▶ WHAT IS BEING ASKED
Reproduce the entries below with each "Viewport" switched to "Window", leaving everything else unchanged.

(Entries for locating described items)

--- START ---

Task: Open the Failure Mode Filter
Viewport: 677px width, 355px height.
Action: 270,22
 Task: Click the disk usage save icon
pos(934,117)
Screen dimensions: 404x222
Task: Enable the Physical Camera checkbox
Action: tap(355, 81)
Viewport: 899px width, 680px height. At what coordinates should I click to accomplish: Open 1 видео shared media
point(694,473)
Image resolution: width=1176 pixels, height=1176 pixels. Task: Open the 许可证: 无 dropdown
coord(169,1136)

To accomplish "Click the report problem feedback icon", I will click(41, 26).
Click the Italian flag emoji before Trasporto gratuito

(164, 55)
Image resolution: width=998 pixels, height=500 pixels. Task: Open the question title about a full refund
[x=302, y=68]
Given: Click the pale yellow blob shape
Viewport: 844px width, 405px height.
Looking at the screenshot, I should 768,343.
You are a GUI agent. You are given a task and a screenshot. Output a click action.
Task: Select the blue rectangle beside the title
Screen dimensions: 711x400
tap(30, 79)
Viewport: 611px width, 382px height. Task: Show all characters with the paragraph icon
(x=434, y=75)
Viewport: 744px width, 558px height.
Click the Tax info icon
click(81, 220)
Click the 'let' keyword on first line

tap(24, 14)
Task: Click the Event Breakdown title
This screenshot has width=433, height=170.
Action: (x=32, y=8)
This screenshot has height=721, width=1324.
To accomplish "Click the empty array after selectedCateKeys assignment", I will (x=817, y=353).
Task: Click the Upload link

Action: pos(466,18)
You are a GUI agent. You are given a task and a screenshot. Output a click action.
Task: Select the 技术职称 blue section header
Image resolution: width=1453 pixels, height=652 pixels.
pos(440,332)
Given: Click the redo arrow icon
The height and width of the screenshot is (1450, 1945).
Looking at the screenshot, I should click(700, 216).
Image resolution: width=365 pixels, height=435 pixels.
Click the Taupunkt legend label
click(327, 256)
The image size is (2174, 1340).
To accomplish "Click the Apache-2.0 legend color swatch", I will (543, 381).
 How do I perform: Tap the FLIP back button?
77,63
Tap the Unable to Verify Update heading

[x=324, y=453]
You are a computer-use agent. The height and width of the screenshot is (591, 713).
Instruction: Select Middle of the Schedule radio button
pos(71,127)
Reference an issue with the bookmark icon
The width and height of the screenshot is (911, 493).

--- END ---

▶ EXERCISE RESULT
Task: Open the Failure Mode Filter
Window: 677px width, 355px height.
Action: 270,22
 Task: Click the disk usage save icon
pos(934,117)
Screen dimensions: 404x222
Task: Enable the Physical Camera checkbox
Action: tap(355, 81)
Window: 899px width, 680px height. At what coordinates should I click to accomplish: Open 1 видео shared media
point(694,473)
Image resolution: width=1176 pixels, height=1176 pixels. Task: Open the 许可证: 无 dropdown
coord(169,1136)

To accomplish "Click the report problem feedback icon", I will click(41, 26).
Click the Italian flag emoji before Trasporto gratuito

(164, 55)
Image resolution: width=998 pixels, height=500 pixels. Task: Open the question title about a full refund
[x=302, y=68]
Given: Click the pale yellow blob shape
Window: 844px width, 405px height.
Looking at the screenshot, I should 768,343.
You are a GUI agent. You are given a task and a screenshot. Output a click action.
Task: Select the blue rectangle beside the title
Screen dimensions: 711x400
tap(30, 79)
Window: 611px width, 382px height. Task: Show all characters with the paragraph icon
(x=434, y=75)
Window: 744px width, 558px height.
Click the Tax info icon
click(81, 220)
Click the 'let' keyword on first line

tap(24, 14)
Task: Click the Event Breakdown title
This screenshot has width=433, height=170.
Action: (x=32, y=8)
This screenshot has height=721, width=1324.
To accomplish "Click the empty array after selectedCateKeys assignment", I will (x=817, y=353).
Task: Click the Upload link

Action: pos(466,18)
You are a GUI agent. You are given a task and a screenshot. Output a click action.
Task: Select the 技术职称 blue section header
Image resolution: width=1453 pixels, height=652 pixels.
pos(440,332)
Given: Click the redo arrow icon
The height and width of the screenshot is (1450, 1945).
Looking at the screenshot, I should click(700, 216).
Image resolution: width=365 pixels, height=435 pixels.
Click the Taupunkt legend label
click(327, 256)
The image size is (2174, 1340).
To accomplish "Click the Apache-2.0 legend color swatch", I will (543, 381).
 How do I perform: Tap the FLIP back button?
77,63
Tap the Unable to Verify Update heading

[x=324, y=453]
You are a computer-use agent. The height and width of the screenshot is (591, 713).
Instruction: Select Middle of the Schedule radio button
pos(71,127)
Reference an issue with the bookmark icon
The width and height of the screenshot is (911, 493).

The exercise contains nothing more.